Diante das mudanças que continuamente reconfiguram o mercado financeiro brasileiro, a capacidade de formular e executar estratégias de longo prazo tornou-se o principal fator de diferenciação entre organizações que crescem de forma sustentável e aquelas que respondem apenas às pressões imediatas. Márcio Alaor de Araújo, executivo do mercado financeiro com trajetória construída ao longo de mais de quatro décadas no setor, percorreu na prática os ciclos de crescimento que ensinam o que nenhum modelo teórico consegue capturar por completo.

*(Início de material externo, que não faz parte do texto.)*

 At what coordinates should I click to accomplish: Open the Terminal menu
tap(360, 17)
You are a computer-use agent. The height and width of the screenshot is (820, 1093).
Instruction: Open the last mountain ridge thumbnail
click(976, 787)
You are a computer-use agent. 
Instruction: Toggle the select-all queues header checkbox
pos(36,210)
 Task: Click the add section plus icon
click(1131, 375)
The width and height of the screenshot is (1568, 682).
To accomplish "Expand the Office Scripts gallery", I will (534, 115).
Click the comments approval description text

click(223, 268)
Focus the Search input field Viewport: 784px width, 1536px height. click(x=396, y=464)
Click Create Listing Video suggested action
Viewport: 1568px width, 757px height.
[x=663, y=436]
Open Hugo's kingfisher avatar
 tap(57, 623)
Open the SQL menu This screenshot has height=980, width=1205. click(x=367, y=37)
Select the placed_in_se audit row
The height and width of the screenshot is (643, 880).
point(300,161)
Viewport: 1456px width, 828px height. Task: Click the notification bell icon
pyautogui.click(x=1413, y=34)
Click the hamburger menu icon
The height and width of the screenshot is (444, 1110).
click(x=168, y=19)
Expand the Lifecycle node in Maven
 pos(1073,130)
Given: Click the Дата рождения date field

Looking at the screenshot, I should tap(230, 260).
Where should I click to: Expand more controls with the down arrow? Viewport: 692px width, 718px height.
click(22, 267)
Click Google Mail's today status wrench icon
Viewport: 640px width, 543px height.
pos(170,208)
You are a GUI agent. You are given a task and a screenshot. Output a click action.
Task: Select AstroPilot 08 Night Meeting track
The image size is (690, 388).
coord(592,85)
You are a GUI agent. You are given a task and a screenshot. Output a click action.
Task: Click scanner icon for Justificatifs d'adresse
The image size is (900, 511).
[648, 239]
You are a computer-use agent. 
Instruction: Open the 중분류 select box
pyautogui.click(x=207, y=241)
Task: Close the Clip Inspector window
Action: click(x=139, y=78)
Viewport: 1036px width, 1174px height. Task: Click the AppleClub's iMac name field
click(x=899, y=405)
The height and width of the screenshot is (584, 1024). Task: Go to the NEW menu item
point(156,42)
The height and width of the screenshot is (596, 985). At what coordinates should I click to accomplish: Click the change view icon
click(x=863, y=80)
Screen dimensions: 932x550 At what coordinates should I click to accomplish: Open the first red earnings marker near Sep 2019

Planejamento estratégico como bússola em cenários voláteis
A volatilidade do cenário econômico brasileiro tornou o planejamento estratégico não apenas desejável, mas indispensável para organizações que pretendem crescer com consistência. Em ambientes de incerteza, empresas sem uma bússola estratégica clara tendem a reagir de forma descoordenada, consumindo recursos em decisões pontuais que não se conectam a nenhum objetivo de médio ou longo prazo. O resultado é um crescimento errático, dependente de condições externas favoráveis e extremamente vulnerável às variações do mercado.
Por outro lado, Márcio Alaor de Araújo evidecia que organizações que investem em processos robustos de planejamento constroem uma capacidade de antecipação que as posiciona à frente das transformações do setor. A estratégia não elimina a incerteza, mas organiza os recursos disponíveis para que a empresa possa aproveitar as oportunidades e absorver os choques com muito mais eficiência. No mercado de crédito, em que as margens e os volumes dependem de variáveis macroeconômicas complexas, essa capacidade de antecipação é particularmente valiosa.
O papel do Corban na expansão estratégica do crédito
O modelo de Correspondente Bancário, conhecido como Corban, representa uma das estratégias mais eficazes de expansão da capilaridade no mercado de crédito. Ao distribuir a operação por meio de uma rede de parceiros credenciados, as instituições financeiras conseguem alcançar regiões e públicos que o modelo tradicional de agências dificilmente atingiria com o mesmo custo-benefício. Esse formato democratiza o acesso ao crédito e, ao mesmo tempo, cria uma estrutura de crescimento escalável para as organizações que o adotam.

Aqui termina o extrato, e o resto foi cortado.